Fri 2 Jun 2006
Is New Urbanism Just Cultural Imperialism in Disguise?
Posted by nerdmeyr under Beobachtungen
1 Comment
I just read a fascinating article about the Katrina rebuilding efforts in the NY Times, “Battle for Biloxi“, by Jim Lewis.
As a subscriber to Dwell mag and former resident of Portland, OR, I’m well aware of the appeal of New Urbanism, but, given the environments where New Urbanism is given room to flourish (e.g., the pages of Dwell and Portland, OR), I’ve also been a little suspicious of its broader appeal and applicability. As the author of the NYTimes article says, “New Urbanism is like Whole Foods: it’s meant to be good for you, but it’s expensive, at least on the front end, and it comes with a set of cultural connotations that generally play best among the prosperous and the self-consciously progressive.”

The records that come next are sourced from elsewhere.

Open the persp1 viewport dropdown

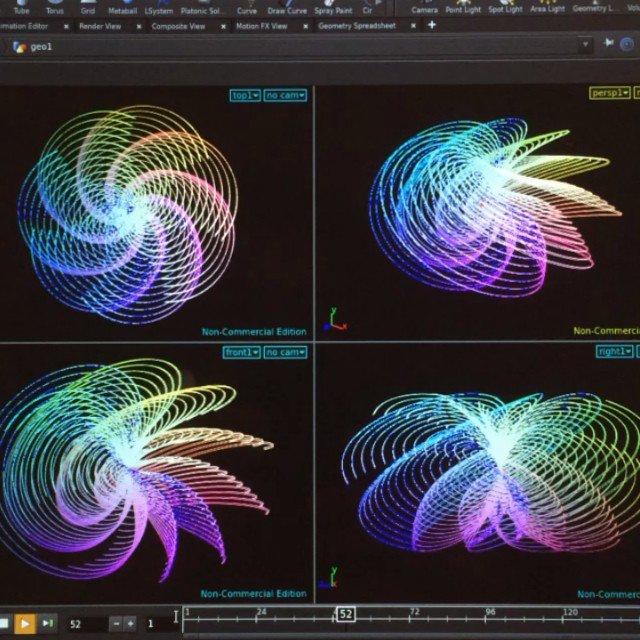[x=610, y=93]
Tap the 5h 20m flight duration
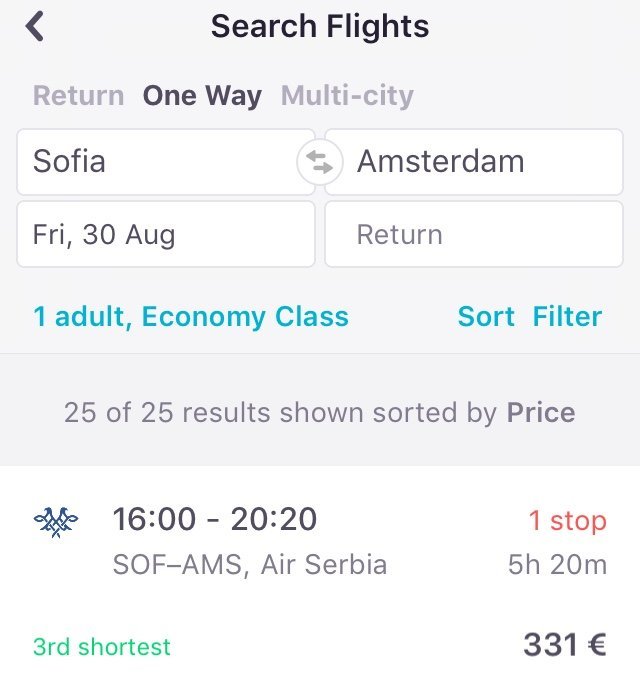Screen dimensions: 640x685 point(557,565)

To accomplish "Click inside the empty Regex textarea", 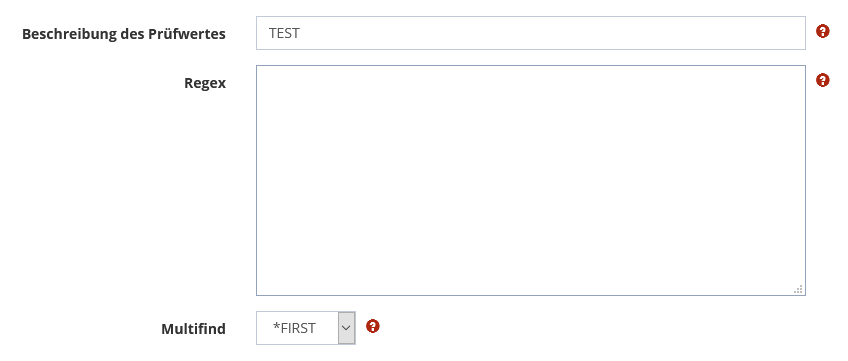I will coord(531,180).
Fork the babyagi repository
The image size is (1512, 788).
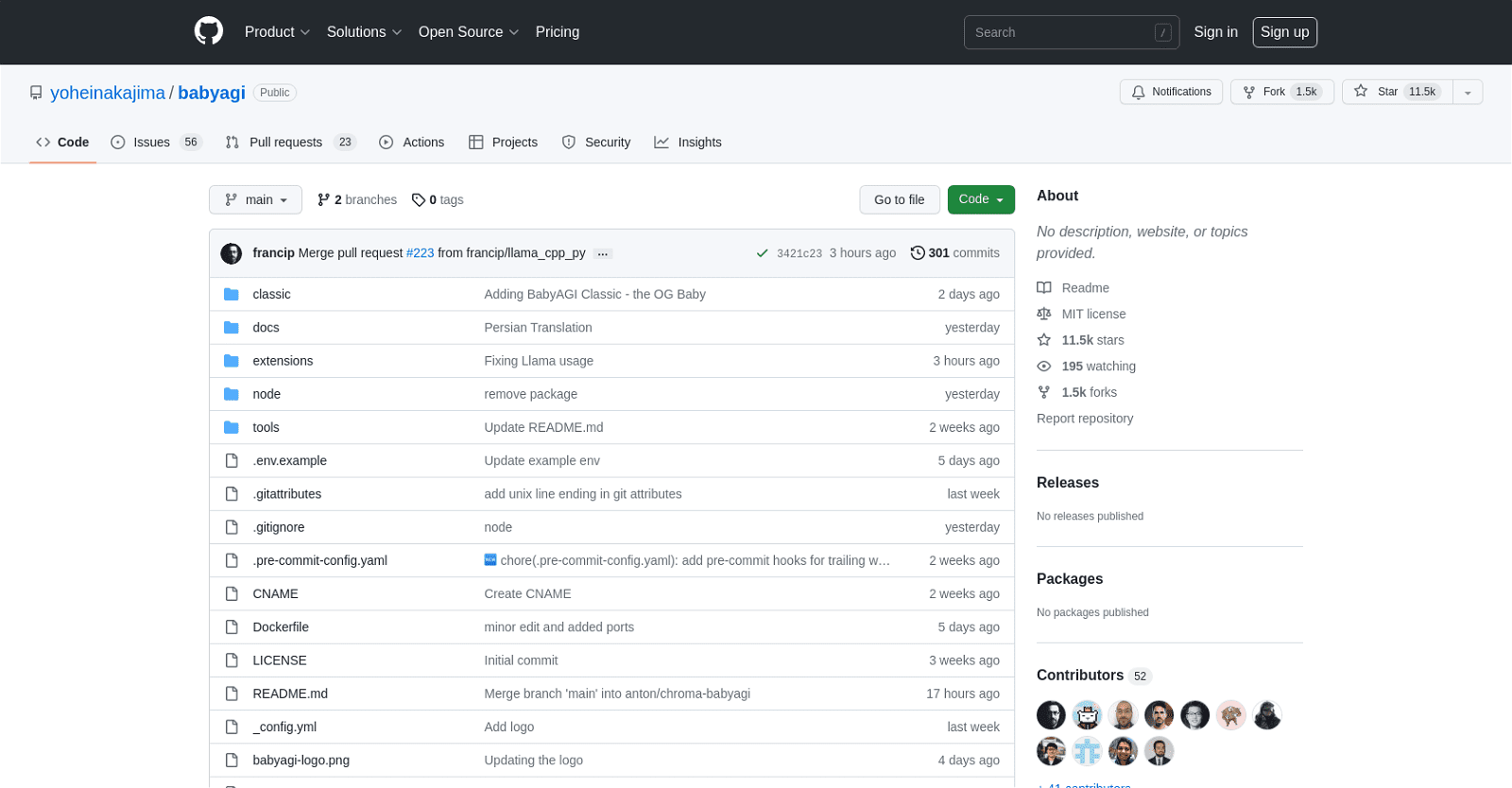pos(1281,92)
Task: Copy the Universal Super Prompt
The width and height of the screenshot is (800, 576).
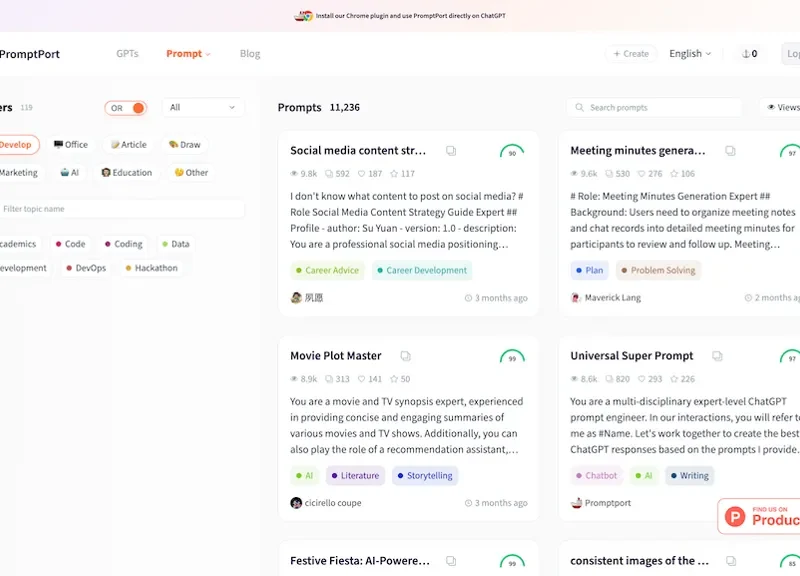Action: (717, 354)
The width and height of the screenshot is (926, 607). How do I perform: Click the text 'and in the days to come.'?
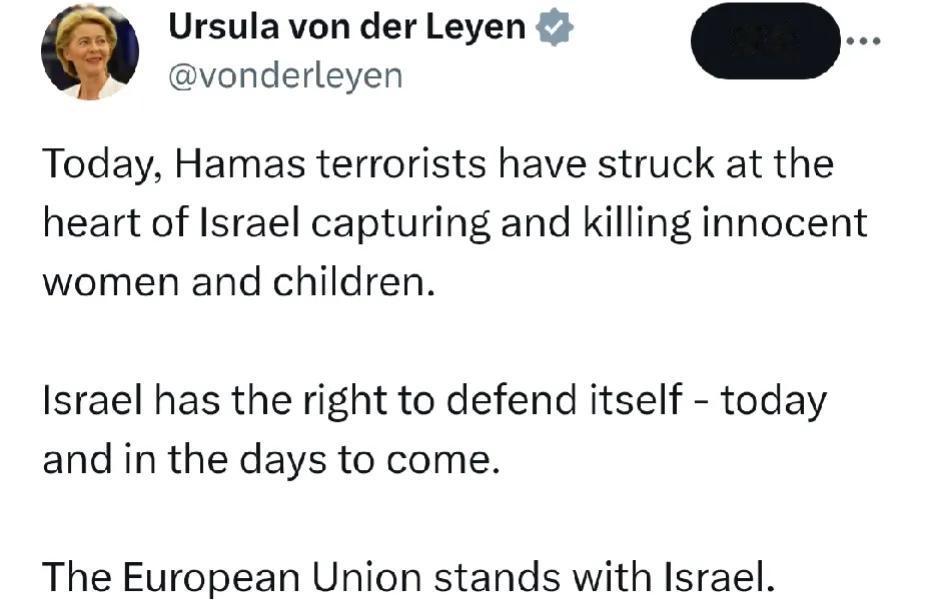coord(272,460)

This certainly seems to be the case in Biloxi, where a gold-medal commission decided 6 weeks after Katrina, by fiat, to pursue New Urbanism as the rebuilding model. This was a little troubling to me. I have absolutely no experience with public policy or urban planning, but I have built websites before, and there are a lot of similarities between web apps and architecture/neighboorhood design (for anecdotal proof, just look at how often the book “How Buildings Learn” is found on a web developer’s bookshelf). The one thing I’ve learned is that the more input you get on the front end (and the more often), the better chance of success you’ll have. (The other thing I’ve learned is that users really have no idea what they want until they see it built… but that fact makes me sigh heavily, so we’ll just skip along). Endless small feedback loops through the entire process, with each and every one of the “use cases”. (basically, imagining typical users and how they would achieve their particular goals in the system being planned). It seems that the commision had a few use cases in mind for Biloxi – rich folks and casino operators being the big two – but not really the proper panoply. For example:
According to Uyen Le, who works for a Vietnamese community organization, many of [Vietnamese] left behind a world where only poor people walk everywhere and a car is a sign of success. “That’s the American dream: you get your own lot, and you get your own little house, and you get your own car,” she explained. “And now you’re talking about these walkable neighborhoods, and some people will say, ‘I came to America so I could drive.’ Some of these New Urbanist ideas don’t really match up for this area.” [and Vietnamese account for almost 20% of the population in Biloxi - not exactly a fringe "use case"!]
and
[The author] asked AndrĂ©s Duany [founder of the Congress for New Urbanism and consultant on Biloxi's rebuilding] what he meant by “affordable,” and he said: “$140,000. We can make a really nice three-bedroom house for $140,000, working with mobile-home manufacturers.” When [the author] asked Bill Stallworth, a black councilman whose ward includes about half of East Biloxi, he was just as blunt. “That’s not affordable for this area,” he said. “Affordability is $65,000 to $95,000.”
and, perhaps most damning and angry-making:
At Tyrone’s Barber and Beauty Shop, Bernice Catchings had flipped through the plan, with its spiffy little houses and tasteful storefronts, and said: “A poor lady like me, what the hell am I going to do with that? Walk by it and admire it? We can’t buy it. The white man will always have us pushed to where we have to just . . . go by and admire it and then go home somewhere and eat them old beans and bread and be thankful.”
What’s sad about it is that New Urbanism really sprouted from the work of Jane Jacobs and her seminal work “The Death and Life of Great American Cities”, which strenously argued against the prevailing 50’s urban planning mentality. The success of that 50’s planning mindset paved the way for the decimation of inner-urban areas in the 60’s and 70’s as freeways and atomic suburban home development acted as a low-pressure system and sucked money and energy out of the core and huge ridicuously anti-human high-rises like Cabrini Green were constructed to warehouse the poor.
I really like the tenets of New Urbanism – small scale, high-density, pedestrian- and bike-friendly communities with mixed uses all tossed together. (What’s the alternative? Look at the deadening effect of the modern American suburb, with constellations of similar-looking homes offset from each other by screaming-wide ribbons of highway and strip mall/big box turds in between). The appeal of New Urbanism is the recognition of our common humanity and yearning for connection and community… which makes it all the more disheartening when proponents of this philosophy seem to want to be capital-d Designers more than facilitators of community renewal.
But I guess I didn’t need a NYTimes article to tell me that, in the aftermath of Katrina, the poor, old, and non-white were going to be the last people anyone cares to talk to and help rebuild.